Paylaş
Onlarla yaşamayı öğrenmişiz. Kanıksamışız. Şaşırmıyoruz artık. Üzülüyoruz ama hiç şaşırmıyoruz. “Hamurunda var” dedikleri şey. Yapısal. Israrla “Beni böyle sev seveceksen” diyen bir takım. Elden bir şey gelmiyor.
Ama bu defa “Amaan bizim takım işte bilmediğimiz şey değil” , “Başarılı Hoca’nın takımdan ayrılması bizde adettendir” ya da “Yine Hoca’yı harcadılar Matmazel!” diye okuyamıyoruz olanları.
Okursak çok ayıp olur. Zaten ne oluyorsa, “ayıp” mefhumuyla aramıza koyduğumuz mesafe yüzünden oluyor.
Tam olarak ne olduğunu ben bilemem. Huzursuzluğun esasında kimden, kaynaklandığını; yönetimin, futbolcuların, Hoca’nın bu sıkıntıdaki payının ne kadar olduğunu da bilemem.
Ama bildiğim bir şey var, o da, efendi gibi ayrılmayı beceremeyen bu ergen tavrın çok ayıp olduğu. İşi, berbat bir boşanmaya çevirmek, haklılığını ispatlamak için ağzına geleni söyleyebilmek, ses kayıtları filan sızdırmak çok ayıp.

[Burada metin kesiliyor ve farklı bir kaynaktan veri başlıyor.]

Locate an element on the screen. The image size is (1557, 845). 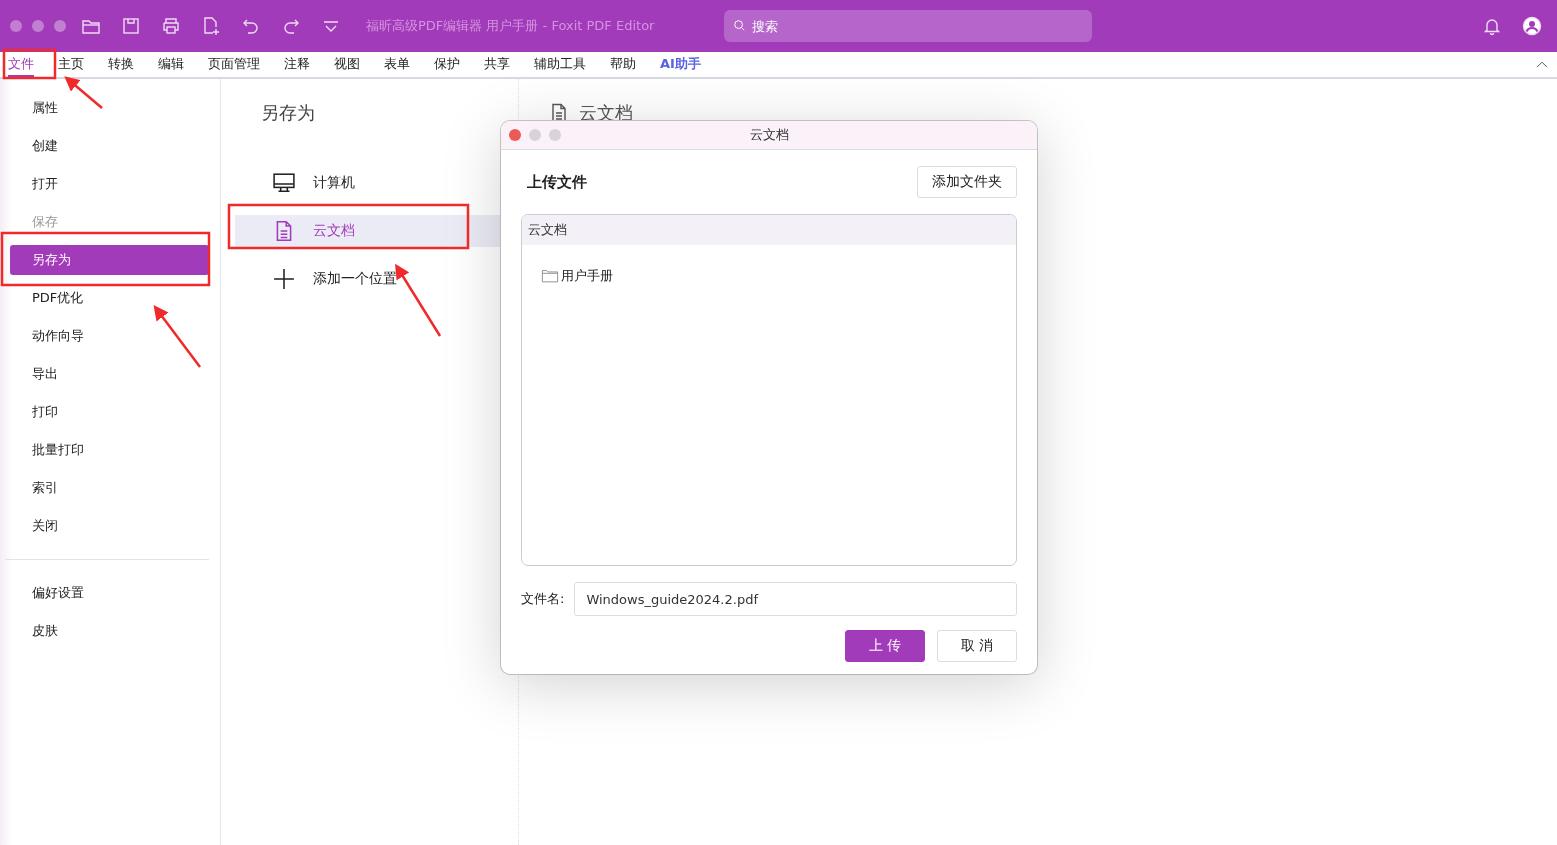
dialog-heading: 上传文件 is located at coordinates (557, 182).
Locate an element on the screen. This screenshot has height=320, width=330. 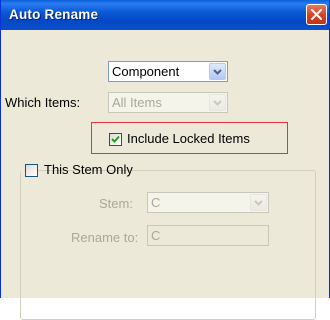
rename-to-input: C is located at coordinates (208, 236).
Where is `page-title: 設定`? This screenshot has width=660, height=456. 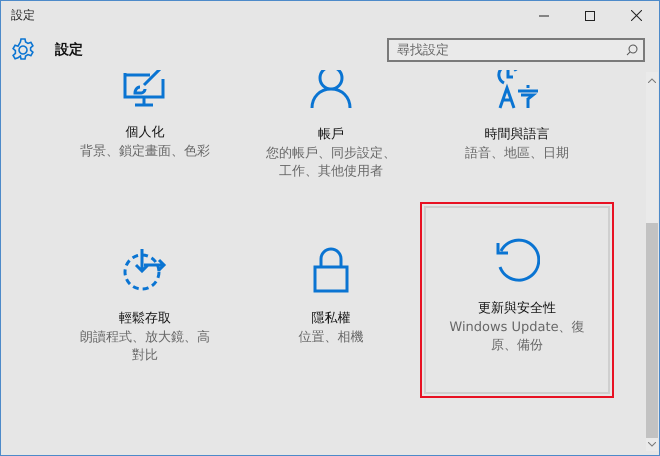
page-title: 設定 is located at coordinates (70, 50).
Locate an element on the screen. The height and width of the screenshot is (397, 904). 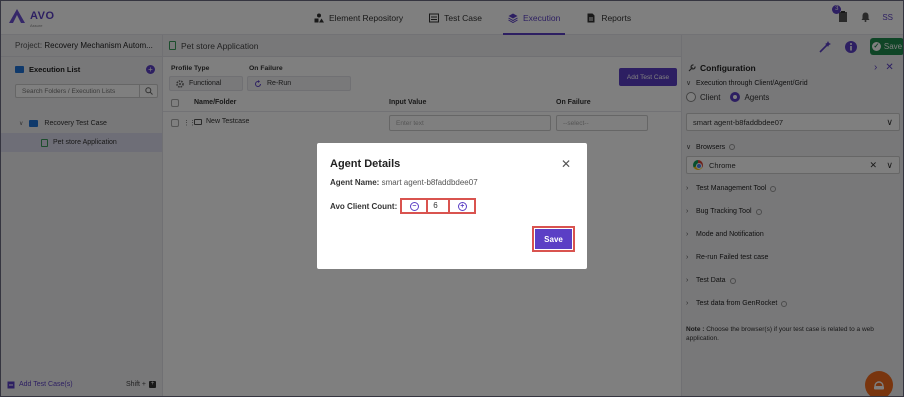
agent-name-row: Agent Name: smart agent-b8faddbdee07 is located at coordinates (404, 182).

“Bayan arkadaş” göndermelerini filan şurada tekrar etmeye utanıyorum. Ayrılıkta haklılığını ispatlamaya debelenenlerin ilk yaptığı şeydir bu sularda yüzmek. Bayan arkadaşmış. Lafa bak ayrıca.
İkincisi de mahallenin en güvenilir abisinin de kendisi gibi düşündüğünü cümle âleme duyurmaktır. Kuyt’ın adının zikredilmesi bu yüzden tesadüf değil. “Futbolcunun aile yaşantısı olacak kardeşimciler”in “Aile babası” olması hasebiyle çok sevdikleri Kuyt’ın “Hocayı iyi ki göndermişsiniz” demesini referans göstermek tam da bunu yapmak oluyor işte. Çok ayıp. Kuyt böyle düşünüyor olabilir, bunu söylemiş de olabilir. Başkan neden bu biçimde açık ediyor bunu bize?
Sorun ne olursa olsun ayrılmayı beceremiyoruz biz. Kavuşmayı da beceremeyiz o ayrı. Ayrılmakla kavuşmak arasındaki o yerden besleniyoruz, o da apayrı.
“Fenerbahçe’ye duyulan aşk tek taraflı aşktır” derdi babam. “Karşılık beklemeyeceksin, böyle kabul edeceksin.” Futbolla ilgili babamdan öğrendiklerimi mıh gibi aklımda tutuyorum, karşılık filan beklediğim yok ama ayıp oluyor artık. Yapma diyesi geliyor insanın. Yapma.
Mazinde bir tarih yatar, yapma Fenerbahçe!